_O SEU OBJETIVO_. Devolva, sem qualquer alteração, o trecho do texto sobre a instabilidade política em Portugal que vai de "ISTO conduz-nos a" até "e criando hábitos.".

_TEXTO_.

Os outros caíram antes de tempo em consequência de revoluções, demissões, manifestações ou crises políticas ou económicas.

Os três Governos que completaram os mandatos foram os dois de Cavaco Silva com maioria absoluta e o primeiro de António Guterres.

E, se considerarmos que esse Governo de Guterres já não tinha maioria e beneficiou muito da estabilidade que vinha de trás, a situação ainda é mais preocupante.

ISTO conduz-nos a uma primeira grande conclusão: o principal problema de Portugal é a instabilidade política.

Sem estabilidade não se constrói nada.

Ora a estabilidade defende-se, em primeiro lugar, cumprindo regras e criando hábitos.

Um deles é a realização de eleições legislativas de quatro em quatro anos.

Isto terá de entrar nos hábitos dos portugueses.

Subverter os prazos, cair na tentação de recorrer constantemente às urnas, conduzirá inevitavelmente ao abismo em que a I República se afundou.

E a verdade é que estamos outra vez à beira disso: depois da aparente estabilidade conquistada no cavaquismo e nos primeiros anos do guterrismo, o Governo anterior já só durou dois anos e este corre o mesmo risco.

Onde é que isto vai parar?

DESDE que se soube da ida de Durão Barroso para Bruxelas todos têm contribuído para a instabilidade política.

Contribuiu o PSD – cujos dirigentes, que deveriam manter-se silenciosos, começaram a disparar em várias direcções dando um péssimo exemplo de imaturidade e falta de contenção.

Manuela Ferreira Leite, Marques Mendes, Luís Filipe Menezes, outros mais, vieram a público deitar gasolina no fogo.

_DADOS DO EXERCÍCIO_.
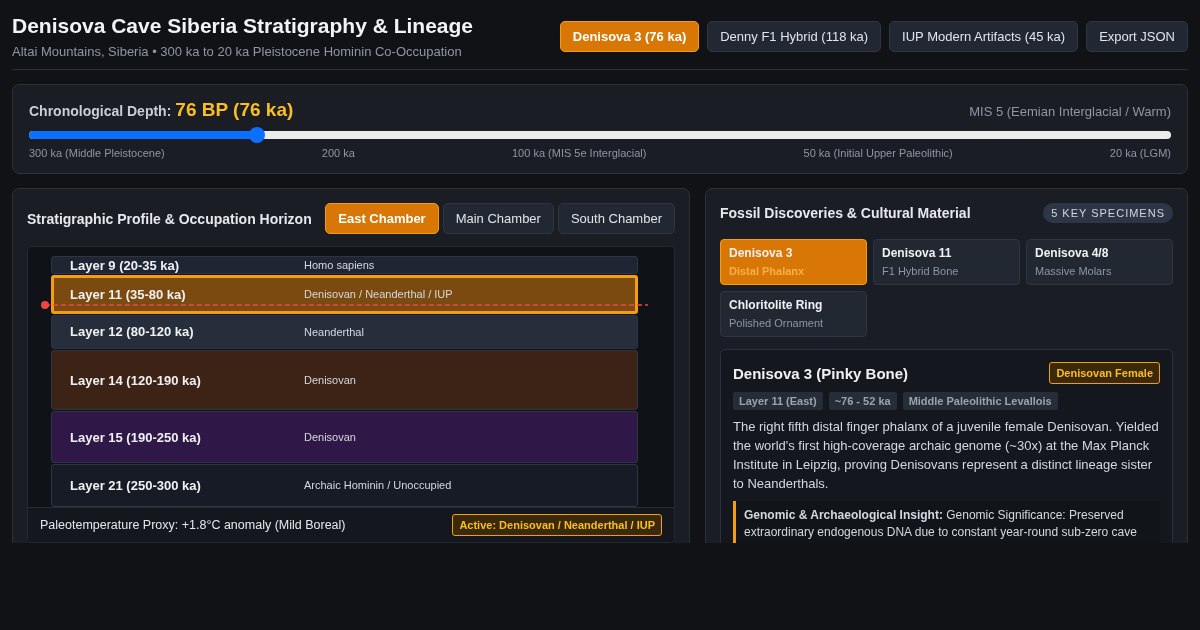 This screenshot has width=1200, height=630. I want to click on layer-name: Layer 11 (35-80 ka), so click(128, 294).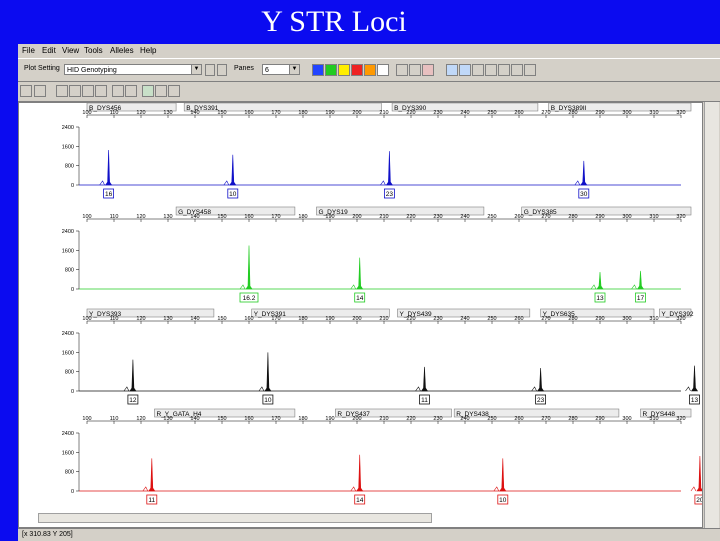  I want to click on main-toolbar: Plot Setting HID Genotyping ▼ Panes 6 ▼, so click(369, 70).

_RESPOSTA À TAREFA_.
ISTO conduz-nos a uma primeira grande conclusão: o principal problema de Portugal é a instabilidade política.

Sem estabilidade não se constrói nada.

Ora a estabilidade defende-se, em primeiro lugar, cumprindo regras e criando hábitos.